Отрывок со страницы:
Примечательным опытом провокации Дранковым общественной морали представляется игровая картина «Клара Штейнберг (Болезнь века/Убийство нерожденного)», снятая в конце 1915 г. на волне интереса к так называемому «половому вопросу» и производным от него темам, в частности, к запрету абортов, перешедшему из сугубо медицинской области в сферу публичного обсуждения. ‹…›
В марте 1917 г. на волне общего интереса к запретным темам (для уже отмененной царской цензуры) Дранков анонсировал картину, посвященную убийству черносотенцами видного деятеля кадетской партии депутата Третьей Государственной думы Осипа Герценштейна. Но и теперь довести работу до конца помешали трудности, сорвавшие производство и другой ленты — «Лея Лифшиц (Светлый луч в жизни Николая Романова)».
В феврале 1917-го в России пало самодержавие. Исторические перемены пробудили инициативу кинопредпринимателей, наперебой бросившихся выпускать «разоблачительные» и «революционные» постановки. Одним из первых на новую конъюнктуру откликнулся, конечно же, Дранков (фильмы «Георгий Талон», «Бабушка русской революции» и др.), однако его кипучую энергию серьезно сдерживал «пленочный кризис», поразивший русскую кинематографию после введения в конце 1915 г. «военных» квот на экспорт сырой пленки из стран-производительниц (прежде всего из Англии) в Россию.
В ожидании лучших времен Дранкову пришлось обратиться к иным занятиям, например к устройству летних гастролей балерины бывшего Императорского Большого театра Екатерины Гельцер по курортным городам Юга России.
К октябрю 1917 г. он вернулся в Москву и вновь занялся поиском средств для возрождения своего предприятия, но его усилия были прерваны большевистским переворотом. Как и многие москвичи, Дранков стал очевидцем и невольным заложником кровопролитных городских боев «за власть Советов», которые, по его рассказу американскому историографу российского и советского кино Джею Лейде, он вместе с другими обывателями пересидел в подвале своего московского дома. Летом следующего года Дранков в компании с немногочисленными сотрудниками и знаменитым «королем фельетона» Власом Дорошевичем выехал на юг, как было объявлено, для экранизации знаменитой книги последнего «Сахалин (Каторга)». Киноэкспедиция была лишь легальным основанием для выезда из Советской России — ни один метр заявленного фильма так и не был снят, а «съемочная» группа распалась сразу же по приезде в гетманский Киев.

Что сделать:
**a.** Перескажите отрывок о Дранкове в двух предложениях.
**b.** Выпишите из отрывка о Дранкове без изменений отрезок от слов «В ожидании лучших» до слов «городам Юга России.».
Следующий материал никак не связан с отрывком о Дранкове.

[Сохранённые записи]
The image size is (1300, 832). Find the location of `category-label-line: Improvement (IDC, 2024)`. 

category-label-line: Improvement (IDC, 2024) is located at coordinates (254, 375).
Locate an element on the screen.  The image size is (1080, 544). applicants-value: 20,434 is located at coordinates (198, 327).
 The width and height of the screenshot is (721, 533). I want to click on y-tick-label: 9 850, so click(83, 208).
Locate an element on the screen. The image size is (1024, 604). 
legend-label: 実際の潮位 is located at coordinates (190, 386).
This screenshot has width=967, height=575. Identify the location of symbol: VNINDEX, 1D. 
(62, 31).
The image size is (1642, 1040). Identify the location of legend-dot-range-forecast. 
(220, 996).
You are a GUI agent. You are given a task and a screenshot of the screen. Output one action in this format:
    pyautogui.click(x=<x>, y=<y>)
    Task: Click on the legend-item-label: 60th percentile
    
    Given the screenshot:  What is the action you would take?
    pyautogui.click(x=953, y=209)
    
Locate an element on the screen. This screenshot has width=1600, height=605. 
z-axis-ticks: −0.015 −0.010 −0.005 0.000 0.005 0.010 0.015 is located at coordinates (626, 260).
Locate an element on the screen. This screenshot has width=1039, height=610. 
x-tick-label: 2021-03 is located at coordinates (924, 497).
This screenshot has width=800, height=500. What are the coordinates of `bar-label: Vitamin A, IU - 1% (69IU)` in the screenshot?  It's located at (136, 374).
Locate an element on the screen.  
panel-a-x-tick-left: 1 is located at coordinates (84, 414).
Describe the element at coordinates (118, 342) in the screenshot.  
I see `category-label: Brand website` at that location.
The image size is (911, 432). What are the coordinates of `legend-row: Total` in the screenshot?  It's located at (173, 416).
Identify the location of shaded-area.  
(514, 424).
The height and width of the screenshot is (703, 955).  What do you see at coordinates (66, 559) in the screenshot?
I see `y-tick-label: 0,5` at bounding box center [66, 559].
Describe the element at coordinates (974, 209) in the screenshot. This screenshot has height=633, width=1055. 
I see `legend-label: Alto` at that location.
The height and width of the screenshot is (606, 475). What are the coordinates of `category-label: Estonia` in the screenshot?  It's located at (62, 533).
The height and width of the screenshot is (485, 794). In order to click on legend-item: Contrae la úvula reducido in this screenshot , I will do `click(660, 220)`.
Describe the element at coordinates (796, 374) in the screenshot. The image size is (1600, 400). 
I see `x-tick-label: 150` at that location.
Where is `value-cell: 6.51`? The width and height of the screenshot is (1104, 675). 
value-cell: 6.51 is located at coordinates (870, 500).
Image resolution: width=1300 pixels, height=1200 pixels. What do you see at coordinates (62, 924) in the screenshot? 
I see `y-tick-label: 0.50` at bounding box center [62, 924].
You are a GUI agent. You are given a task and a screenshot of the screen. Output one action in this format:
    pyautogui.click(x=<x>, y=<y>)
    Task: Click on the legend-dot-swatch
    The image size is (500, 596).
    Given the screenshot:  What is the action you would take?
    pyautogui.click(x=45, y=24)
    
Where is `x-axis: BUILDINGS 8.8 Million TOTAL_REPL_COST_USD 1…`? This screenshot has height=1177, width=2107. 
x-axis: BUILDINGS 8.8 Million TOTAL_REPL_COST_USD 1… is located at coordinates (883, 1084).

Ответы по заданиям:
**a.** В 1917 году Дранков взялся за фильмы на прежде запретные и «революционные» темы, но его планы срывали трудности, в том числе «пленочный кризис». Бои в Москве во время большевистского переворота он пересидел в подвале своего дома, а летом следующего года уехал с Дорошевичем на юг, как было объявлено, снимать «Сахалин», но фильм так и не сняли, и группа распалась в Киеве.

**b.**
В ожидании лучших времен Дранкову пришлось обратиться к иным занятиям, например к устройству летних гастролей балерины бывшего Императорского Большого театра Екатерины Гельцер по курортным городам Юга России.